ATLANTA -- Gov. Nathan Deal and legislative leaders have agreed on a plan to rescue Georgia's cash-strapped HOPE scholarship that would cap the awards so they no longer rise as tuition does, effectively ending a 20-year-old audacious promise: free public college tuition to any student who earned a B average or better.
Deal plans to announce the plan Tuesday, Senate President Pro Tempore Tommie Williams told The Associated Press on Thursday. Williams said the plan includes cutting remedial courses out of the list of classes that the scholarship will pay for and scaling back the state's lottery-funded free prekindergarten program for 4-year-olds.
"Everybody's going to take a hit," Williams said. "We're spreading out the pain."
Deal, who took office in January, has made clear that keeping the HOPE scholarship intact for a new generation of Georgians was a key priority, and his aides have been in a flurry of meetings in recent days with legislative leaders to hammer out a deal.
Deal's spokesman, Brian Robinson, declined comment on the plan.

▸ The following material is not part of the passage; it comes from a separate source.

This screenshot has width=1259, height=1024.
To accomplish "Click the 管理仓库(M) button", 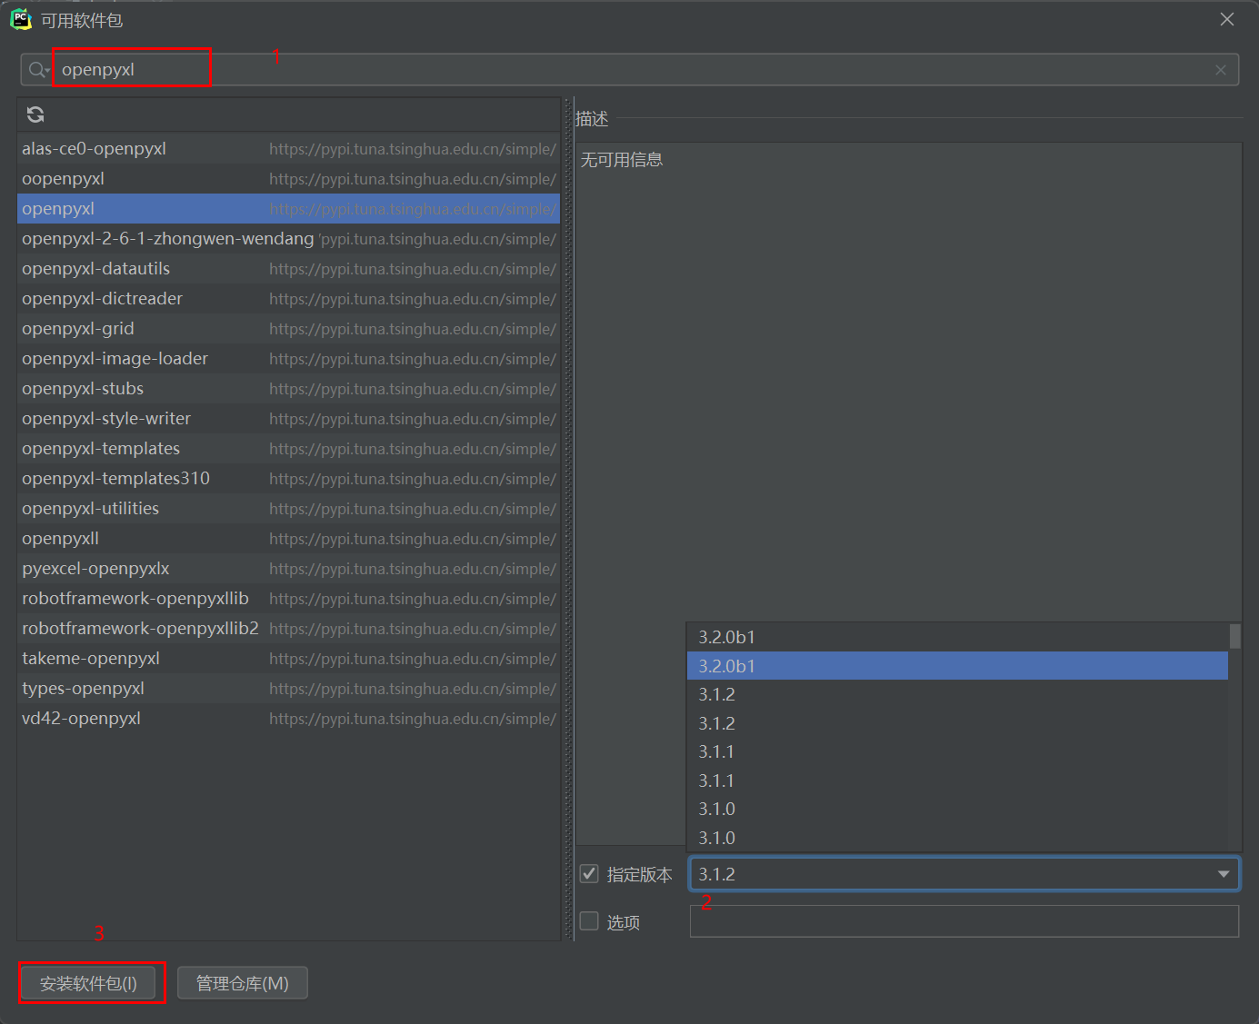I will point(242,983).
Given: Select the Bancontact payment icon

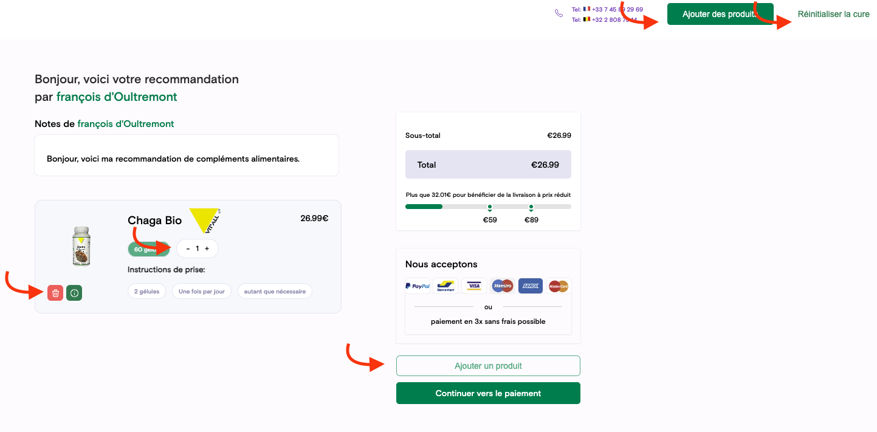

Georgia's popular HOPE program is set to go broke by 2012 after paying for more than 1 million students to attend college. While the state's lottery proceeds have continued to grow, they haven't been able to keep pace with rising tuition and exploding student enrollment.
The lottery program pays for college scholarships, grants for technical schools and prekindergarten. The state constitution allows lottery revenue to go to technology and buildings for elementary, middle and high schools, but lawmakers cut that line item in 2003 as the HOPE program swelled.
Georgia high school graduates can get the HOPE -- which pays for tuition, books and some fees -- if they graduate with a B average and keep a 3.0 grade point average in college.
For the first time in nearly a decade, officials had to tap the HOPE's reserves this year, setting off a series of triggers designed to scale back the spending once the program began operating in the red. This fall, the $350-per-year book stipend for students on HOPE will be cut in half, and next year HOPE will no longer cover student fees.
The lottery-funded scholarship has been copied in a dozen other states, where lawmakers will be watching how Georgia rescues the program as they stare down similar funding problems.